# LL(k) language and not LL(k) grammar

I have nonambiguous and not LL(k) grammar which defines some language. How can I prove that I can't build some LL(k) grammar for this language?

Grammar:

S -> a b X c d | a X f

X -> b X c | ε

• Is your not LL(k) grammar context-free? – André Souza Lemos Oct 8 '19 at 18:30
• yes, it's context-free. I can post it, but I want solve that myself – J j Oct 8 '19 at 18:44
• How do you know that it's not LL(k)? – André Souza Lemos Oct 8 '19 at 18:48
• I test grammar on some words from this language – J j Oct 8 '19 at 18:55
• I can't explain clearly, so I post grammar – J j Oct 8 '19 at 19:08

You can prove by contradiction, assuming there is a value of $$k$$ that allows you to anticipate the sequence of derivations that is guaranteed to produce a unique tree for any input string, given some unambiguous grammar that accepts the language.

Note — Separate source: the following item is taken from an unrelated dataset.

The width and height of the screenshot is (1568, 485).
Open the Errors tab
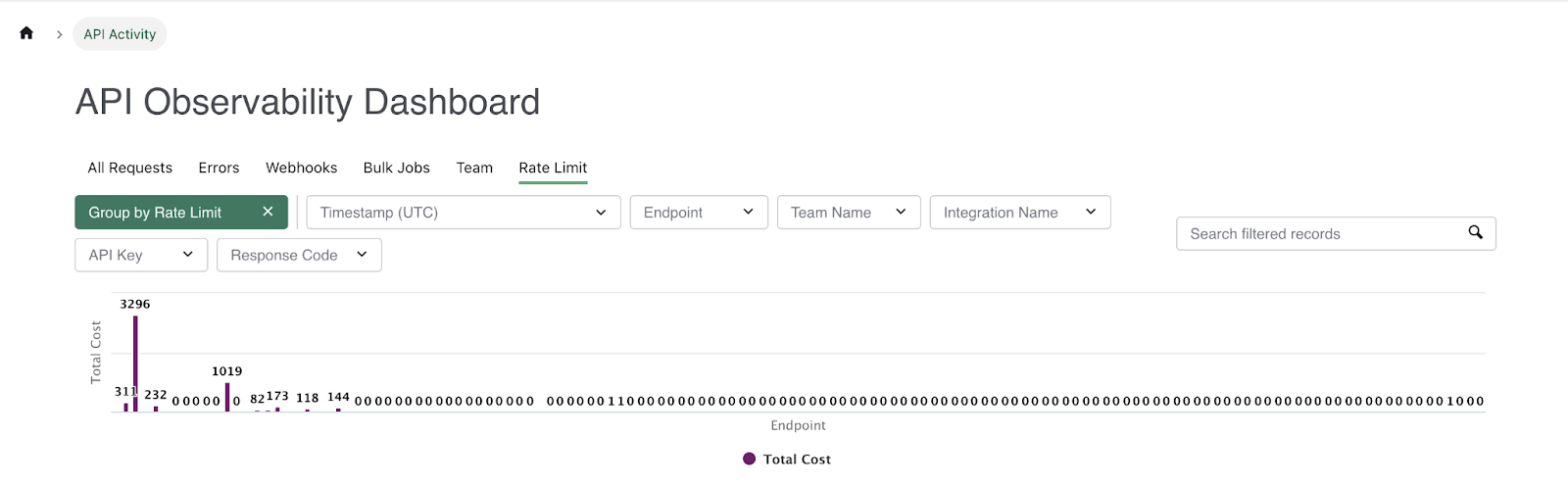click(x=219, y=168)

You then prove that there is a string for which a lookahead $$>k$$ will be needed, no matter how the grammar is constructed, because the derivation sequence is affected early in the process. A strategy similar to the pumping lemma for context-free languages comes to mind.

Incidentally, your grammar is equivalent to the following LL(1) grammar:

\begin{align} S &\to aT \\ T &\to f \mid bXcV \\ X &\to bXc \mid \epsilon \\ V &\to d \mid f \end{align}

Perhaps a more interesting example would be

\begin{align} S &\to T \mid U \mid V \\ T &\to aTb \mid \epsilon \\ U &\to aUc \mid \epsilon \\ V &\to dVc \mid \epsilon \end{align}

whose language is both not $$LL(k)$$ and not $$RR(k)$$.